Every worker tries to get data from the same job, which is a typical fan-out mode. When the corresponding G gets the job and processes it, it sends the processing result to the same Results channel, which is another Fan-in mode. Of course, we can stop each worker by using context. context.

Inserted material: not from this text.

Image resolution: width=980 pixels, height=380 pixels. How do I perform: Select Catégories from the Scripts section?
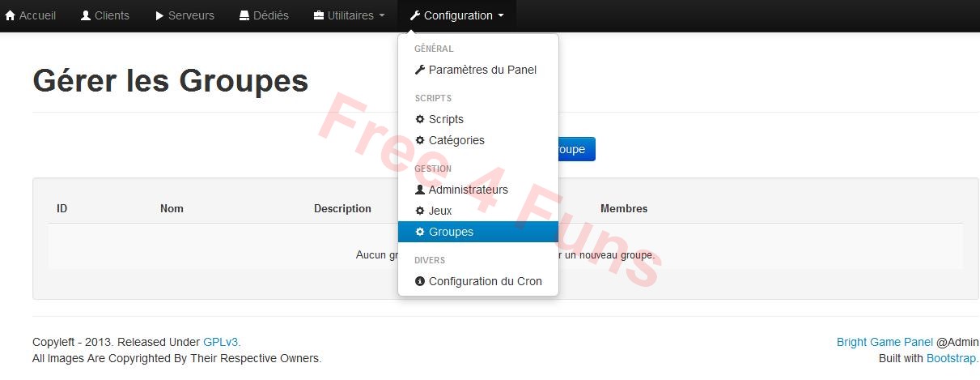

And finally, the result set,

// wp WorkerPool Results() <-chan Result {return wp. Results}Copy the code

So the overall test code is:

func TestWorkerPool(t *testing.T) { wp := New(workerCount) ctx, cancel := context.WithCancel(context.TODO()) defer cancel() go wp.GenerateFrom(testJobs()) go wp.Run(ctx) for { select {  case r, ok := <-wp.Results(): if ! ok { continue } i, err := strconv.ParseInt(string(r.Descriptor.ID), 10, 64) if err ! = nil { t.Fatalf("unexpected error: %v", err) } val := r.Value.(int) if val ! = int(i)*2 { t.Fatalf("wrong value %v; expected %v", val, int(i)*2) } case <-wp.Done: return default: } } }Copy the code

After looking at the code, we know that this is not a traditional worker-pool. Instead of initializing a real worker-pool and attempting to retrieve a worker from the pool once a job is received, as in the Handling 1 Million Requests per Minute with Go article, The corresponding job is assigned to the work for processing. After the work is processed, the job is re-processed into the work pool, waiting for the next utilization.